- TASKS AND EXERCISES:
(a) Answer these questions using the excerpt about energon sample types:
(i) What should you do if your new sample type is fairly common but missing from the list?
(ii) According to its description, what does the `__subflavors__` attribute represent?
(iii) If you use a crude dataset and cookers, do you need to put the sample type in `dataset.yaml`?
(b) Using the excerpt about energon sample types, explain why the `__key__` attribute is useful.
(c) Reproduce, word for word, the part of the excerpt about energon sample types that begins at the words "These are the" and stops after "in the metadataset).".

After the split is set up, the assistant will ask you which sample type you want to use.
We provide a set of common sample types such as for image captioning or visual question answering, they are listed below.

This will be sufficient in a simple scenario and if none of these fits, you may even create your own new sample type.
Here are your options:

* You have a new type sample which is rather common but not in our list below
  * Please add your type to energon and create a pull request so we can add it
* Your sample type is experimental very special or used temporarily only
  * You can add the sample type class in your code repository and create the `dataset.yaml` manually, referring to your class with `__class__`
  * You can add the sample type class in your code repository, use a crude dataset and cookers (no need to put the sample type in `dataset.yaml`)


(sect-sample-types)=
#### Available Sample Types

These are the possible integrated types you can currently choose from:

* {py:class}`Sample <megatron.energon.Sample>`: Base dataclass for samples from source webdatasets.
  * Attributes:
    * {py:attr}`__key__: str <megatron.energon.Sample.__key__>`: Unique identifier of the sample within the dataset. Useful for backtracking the source of a single sample.
    * {py:attr}`__key__: str <megatron.energon.Sample.__restore_key__>`: Structured key of the sample, which can be used to regenerate the sample without storing the whole sample.
    * {py:attr}`__subflavors__: dict[str, Any] | None <megatron.energon.Sample.__subflavors__>`: Represents the subflavors (i.e. custom dict data) set for the source dataset (typically in the metadataset).

- MATERIAL:
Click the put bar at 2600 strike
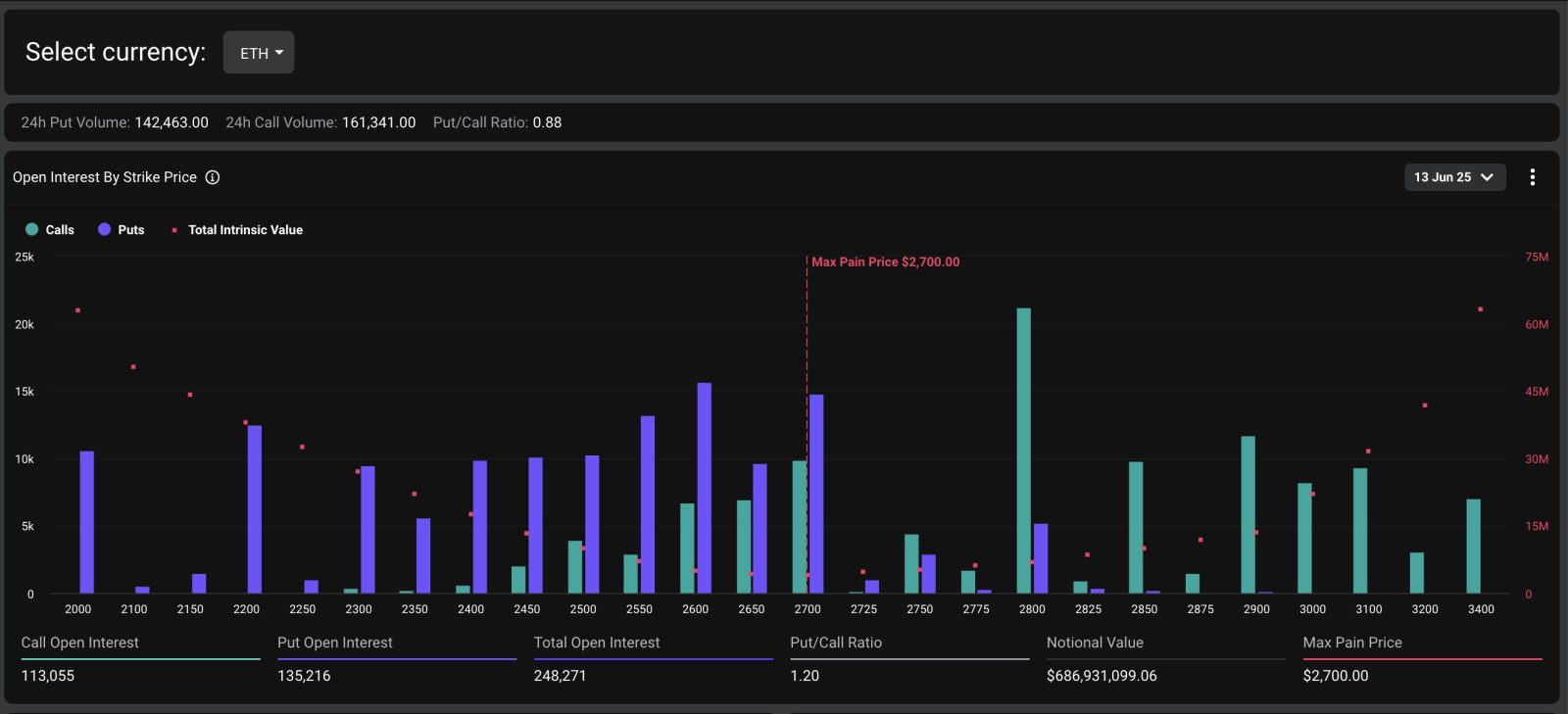 (x=704, y=488)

- ANSWERS IN ORDER:
(a)
(i) Add the type to energon and create a pull request so that it can be added.
(ii) It represents the subflavors, meaning custom dict data, set for the source dataset, typically in the metadataset.
(iii) No. With a crude dataset and cookers, there is no need to put the sample type in `dataset.yaml`.

(b) The `__key__` attribute is a unique identifier of the sample within the dataset. This makes it useful for backtracking the source of a single sample.

(c)
These are the possible integrated types you can currently choose from:

* {py:class}`Sample <megatron.energon.Sample>`: Base dataclass for samples from source webdatasets.
  * Attributes:
    * {py:attr}`__key__: str <megatron.energon.Sample.__key__>`: Unique identifier of the sample within the dataset. Useful for backtracking the source of a single sample.
    * {py:attr}`__key__: str <megatron.energon.Sample.__restore_key__>`: Structured key of the sample, which can be used to regenerate the sample without storing the whole sample.
    * {py:attr}`__subflavors__: dict[str, Any] | None <megatron.energon.Sample.__subflavors__>`: Represents the subflavors (i.e. custom dict data) set for the source dataset (typically in the metadataset).